Carmakers from Europe and the United States could lose up to 17% of their annual core profits if the US implements import tariffs on Europe, Mexico and Canada, S&P Global said on Friday. The report also warned of a possible credit rating downgrade.
Premium carmakers such as Volvo and Jaguar Land Rover, which operate mostly in Europe, as well as the General Motors Group and Stellantis, which produce many vehicles in Mexico and Canada, are the most vulnerable to the threat of higher tariffs, S&P said.
President-elect Donald Trump said on Monday he would impose 25% duties on imports from Canada and Mexico until those countries take action on drug trafficking and cross-border migration, a move that appears to violate a free trade agreement between the three countries.
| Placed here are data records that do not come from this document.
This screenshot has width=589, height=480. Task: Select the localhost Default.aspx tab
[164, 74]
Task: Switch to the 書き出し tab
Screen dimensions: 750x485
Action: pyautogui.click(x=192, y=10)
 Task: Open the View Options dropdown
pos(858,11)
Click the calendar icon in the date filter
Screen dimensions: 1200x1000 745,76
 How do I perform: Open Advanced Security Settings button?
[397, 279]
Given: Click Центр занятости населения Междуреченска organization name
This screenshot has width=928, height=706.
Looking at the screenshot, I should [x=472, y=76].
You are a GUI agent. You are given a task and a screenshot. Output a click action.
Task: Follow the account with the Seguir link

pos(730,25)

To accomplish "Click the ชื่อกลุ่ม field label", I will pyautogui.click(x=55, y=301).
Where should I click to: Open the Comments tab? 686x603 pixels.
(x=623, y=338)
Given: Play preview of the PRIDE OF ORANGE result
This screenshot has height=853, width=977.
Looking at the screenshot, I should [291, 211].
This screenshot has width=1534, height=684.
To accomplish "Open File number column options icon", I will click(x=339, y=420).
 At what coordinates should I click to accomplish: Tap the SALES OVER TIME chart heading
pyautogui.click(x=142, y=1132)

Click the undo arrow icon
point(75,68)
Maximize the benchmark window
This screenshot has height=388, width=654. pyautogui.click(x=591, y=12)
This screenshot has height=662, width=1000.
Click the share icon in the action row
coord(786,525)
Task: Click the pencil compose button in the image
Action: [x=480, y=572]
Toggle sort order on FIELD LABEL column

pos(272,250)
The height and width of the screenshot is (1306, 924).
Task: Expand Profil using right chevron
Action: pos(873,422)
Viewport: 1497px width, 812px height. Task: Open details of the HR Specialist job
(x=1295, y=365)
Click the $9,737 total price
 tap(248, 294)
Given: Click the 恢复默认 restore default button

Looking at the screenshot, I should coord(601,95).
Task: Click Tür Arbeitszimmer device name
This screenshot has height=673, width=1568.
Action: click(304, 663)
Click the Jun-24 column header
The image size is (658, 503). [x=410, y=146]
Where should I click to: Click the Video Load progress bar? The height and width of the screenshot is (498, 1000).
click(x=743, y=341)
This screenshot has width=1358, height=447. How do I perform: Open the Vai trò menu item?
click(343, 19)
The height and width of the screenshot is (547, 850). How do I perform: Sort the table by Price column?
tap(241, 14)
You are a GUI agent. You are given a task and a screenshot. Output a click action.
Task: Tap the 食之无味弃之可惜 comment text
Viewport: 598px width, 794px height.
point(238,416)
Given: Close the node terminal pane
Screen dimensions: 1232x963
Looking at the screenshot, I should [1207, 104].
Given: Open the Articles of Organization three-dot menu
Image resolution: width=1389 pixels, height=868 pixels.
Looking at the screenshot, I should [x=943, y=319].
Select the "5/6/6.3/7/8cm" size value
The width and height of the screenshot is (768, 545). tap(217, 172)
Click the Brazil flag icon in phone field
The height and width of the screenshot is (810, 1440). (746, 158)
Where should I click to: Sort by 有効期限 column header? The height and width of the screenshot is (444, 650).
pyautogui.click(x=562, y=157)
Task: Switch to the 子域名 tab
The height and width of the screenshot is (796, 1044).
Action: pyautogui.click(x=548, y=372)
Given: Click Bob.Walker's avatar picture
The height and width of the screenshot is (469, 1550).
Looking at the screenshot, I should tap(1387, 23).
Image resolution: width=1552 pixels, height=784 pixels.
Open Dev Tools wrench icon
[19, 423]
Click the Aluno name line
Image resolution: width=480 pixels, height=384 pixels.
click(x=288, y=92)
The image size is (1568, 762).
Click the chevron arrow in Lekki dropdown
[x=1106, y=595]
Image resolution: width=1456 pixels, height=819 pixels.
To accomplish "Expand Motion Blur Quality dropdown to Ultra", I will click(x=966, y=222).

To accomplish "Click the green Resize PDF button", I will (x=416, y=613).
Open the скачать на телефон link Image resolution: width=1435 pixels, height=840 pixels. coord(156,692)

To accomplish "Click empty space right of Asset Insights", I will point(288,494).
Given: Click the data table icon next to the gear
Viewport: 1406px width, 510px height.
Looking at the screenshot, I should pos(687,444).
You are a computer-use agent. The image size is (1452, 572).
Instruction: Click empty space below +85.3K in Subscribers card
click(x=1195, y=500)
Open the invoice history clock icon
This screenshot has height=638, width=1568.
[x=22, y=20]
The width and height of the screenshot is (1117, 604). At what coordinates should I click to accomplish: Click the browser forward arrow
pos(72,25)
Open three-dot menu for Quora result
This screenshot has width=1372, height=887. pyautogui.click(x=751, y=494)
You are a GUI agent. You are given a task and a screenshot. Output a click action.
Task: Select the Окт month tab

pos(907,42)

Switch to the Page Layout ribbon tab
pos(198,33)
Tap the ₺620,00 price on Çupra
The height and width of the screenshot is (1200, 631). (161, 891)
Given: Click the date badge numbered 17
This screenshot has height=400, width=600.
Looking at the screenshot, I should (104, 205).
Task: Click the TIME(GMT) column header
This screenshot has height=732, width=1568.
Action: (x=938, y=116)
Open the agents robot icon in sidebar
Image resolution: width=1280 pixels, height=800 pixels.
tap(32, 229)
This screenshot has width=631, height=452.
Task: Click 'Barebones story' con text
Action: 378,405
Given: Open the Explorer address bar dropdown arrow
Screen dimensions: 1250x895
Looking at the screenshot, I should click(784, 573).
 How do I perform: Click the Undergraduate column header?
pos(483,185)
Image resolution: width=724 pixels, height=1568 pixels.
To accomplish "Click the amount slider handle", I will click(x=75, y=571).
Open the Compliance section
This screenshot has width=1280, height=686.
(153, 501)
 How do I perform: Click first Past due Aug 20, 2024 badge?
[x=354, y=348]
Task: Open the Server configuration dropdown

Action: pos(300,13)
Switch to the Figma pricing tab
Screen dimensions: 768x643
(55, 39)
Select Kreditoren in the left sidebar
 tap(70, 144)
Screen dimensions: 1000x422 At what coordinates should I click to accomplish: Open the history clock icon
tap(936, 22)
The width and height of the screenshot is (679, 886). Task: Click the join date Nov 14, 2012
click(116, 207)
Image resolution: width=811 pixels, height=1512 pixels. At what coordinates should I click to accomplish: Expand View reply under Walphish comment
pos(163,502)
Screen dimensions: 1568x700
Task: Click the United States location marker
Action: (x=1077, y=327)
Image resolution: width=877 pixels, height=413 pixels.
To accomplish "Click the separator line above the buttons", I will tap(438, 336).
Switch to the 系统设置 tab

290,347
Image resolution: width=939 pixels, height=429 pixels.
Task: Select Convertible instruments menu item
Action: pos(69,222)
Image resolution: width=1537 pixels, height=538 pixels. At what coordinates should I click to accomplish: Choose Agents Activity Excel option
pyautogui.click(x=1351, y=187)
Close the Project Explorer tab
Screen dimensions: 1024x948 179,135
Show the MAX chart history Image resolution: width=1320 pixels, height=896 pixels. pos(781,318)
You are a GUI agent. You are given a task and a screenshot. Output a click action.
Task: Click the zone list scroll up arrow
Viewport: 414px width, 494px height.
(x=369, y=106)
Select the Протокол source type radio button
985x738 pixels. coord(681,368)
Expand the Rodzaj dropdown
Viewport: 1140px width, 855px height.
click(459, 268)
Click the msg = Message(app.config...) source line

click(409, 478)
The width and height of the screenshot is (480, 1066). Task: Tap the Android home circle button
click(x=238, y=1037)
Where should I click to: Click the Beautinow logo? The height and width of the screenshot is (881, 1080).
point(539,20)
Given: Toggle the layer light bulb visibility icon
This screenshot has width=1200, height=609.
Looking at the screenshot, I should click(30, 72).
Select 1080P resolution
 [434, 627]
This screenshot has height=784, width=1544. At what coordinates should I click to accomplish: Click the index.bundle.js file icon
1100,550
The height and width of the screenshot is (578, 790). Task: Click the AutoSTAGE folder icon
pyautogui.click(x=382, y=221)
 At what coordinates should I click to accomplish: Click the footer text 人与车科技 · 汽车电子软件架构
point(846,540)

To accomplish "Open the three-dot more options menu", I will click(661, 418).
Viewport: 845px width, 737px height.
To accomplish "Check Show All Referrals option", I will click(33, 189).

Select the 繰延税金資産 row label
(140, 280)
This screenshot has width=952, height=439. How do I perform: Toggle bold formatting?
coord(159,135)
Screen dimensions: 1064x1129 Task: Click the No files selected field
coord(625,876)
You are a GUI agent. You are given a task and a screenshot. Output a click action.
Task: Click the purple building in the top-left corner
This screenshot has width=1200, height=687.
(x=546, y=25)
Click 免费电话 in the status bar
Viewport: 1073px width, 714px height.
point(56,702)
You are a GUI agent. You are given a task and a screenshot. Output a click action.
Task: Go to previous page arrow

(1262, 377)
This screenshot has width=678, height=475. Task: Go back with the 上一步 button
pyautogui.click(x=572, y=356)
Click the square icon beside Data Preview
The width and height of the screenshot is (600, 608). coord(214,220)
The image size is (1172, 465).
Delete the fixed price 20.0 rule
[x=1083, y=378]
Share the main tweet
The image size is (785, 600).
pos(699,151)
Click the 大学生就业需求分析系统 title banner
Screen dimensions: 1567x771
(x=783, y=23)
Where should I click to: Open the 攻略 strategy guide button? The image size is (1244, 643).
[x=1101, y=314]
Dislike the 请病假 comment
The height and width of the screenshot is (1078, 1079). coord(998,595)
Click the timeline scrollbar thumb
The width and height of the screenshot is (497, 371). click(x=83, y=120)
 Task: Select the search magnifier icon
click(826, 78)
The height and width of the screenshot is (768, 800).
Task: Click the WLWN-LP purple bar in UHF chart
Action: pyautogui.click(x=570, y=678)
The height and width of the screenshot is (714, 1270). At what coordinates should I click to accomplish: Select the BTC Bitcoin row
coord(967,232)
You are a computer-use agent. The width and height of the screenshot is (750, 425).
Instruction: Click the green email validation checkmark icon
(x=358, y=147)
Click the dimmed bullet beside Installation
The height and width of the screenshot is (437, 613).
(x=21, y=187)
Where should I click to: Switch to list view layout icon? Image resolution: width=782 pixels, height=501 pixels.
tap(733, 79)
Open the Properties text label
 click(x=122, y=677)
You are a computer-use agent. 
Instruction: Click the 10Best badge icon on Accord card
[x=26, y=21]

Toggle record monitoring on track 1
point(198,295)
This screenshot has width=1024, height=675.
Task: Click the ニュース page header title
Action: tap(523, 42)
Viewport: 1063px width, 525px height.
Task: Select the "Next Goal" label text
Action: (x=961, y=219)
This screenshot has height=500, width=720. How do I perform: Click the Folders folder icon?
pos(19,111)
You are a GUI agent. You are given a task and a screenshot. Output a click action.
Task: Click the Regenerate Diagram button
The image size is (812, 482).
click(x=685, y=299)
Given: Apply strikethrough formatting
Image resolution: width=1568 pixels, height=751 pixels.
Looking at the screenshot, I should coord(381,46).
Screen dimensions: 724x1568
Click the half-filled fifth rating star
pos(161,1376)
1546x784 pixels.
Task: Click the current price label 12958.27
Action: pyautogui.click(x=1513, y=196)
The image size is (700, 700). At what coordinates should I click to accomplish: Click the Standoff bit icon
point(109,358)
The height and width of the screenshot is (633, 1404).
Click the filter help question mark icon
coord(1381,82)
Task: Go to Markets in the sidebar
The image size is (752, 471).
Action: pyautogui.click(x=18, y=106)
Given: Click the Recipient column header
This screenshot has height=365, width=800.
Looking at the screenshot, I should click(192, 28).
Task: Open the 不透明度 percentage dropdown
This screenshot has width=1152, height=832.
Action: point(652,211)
Analysts and experts worry that the tariffs could have a worse impact on European automakers such as Volkswagen and Stellantis, and their suppliers, than direct tariffs on EU goods.
“We expect mitigation measures to make higher tariffs manageable, but the combined effects of tariffs, stricter CO2 regulations in Europe from 2025, and earnings pressure from stronger competition in China and Europe could increase the risk of a rating downgrade,” S&P said.
“A rating shift could occur if these tariffs are combined with other challenges in 2025,” it added.
Starting in 2025, the EU will reduce the average emissions limit from new vehicle sales to 94 grams/km from the current 116 grams/km.
S&P said the worst-case scenario for automakers includes a 20% tariff on light vehicle imports from the EU and UK to the US, as well as a 25% tariff on imports from Mexico and Canada. In this scenario: General Motors, Stellantis, Volvo, and Jaguar Land Rover could face a risk of more than 20% on their adjusted EBITDA projections for 2025, according to S&P’s analysis. The risk for Volkswagen and Toyota is between 10% and 20%. The risk for BMW, Ford, Mercedes-Benz, and Hyundai is below 10%.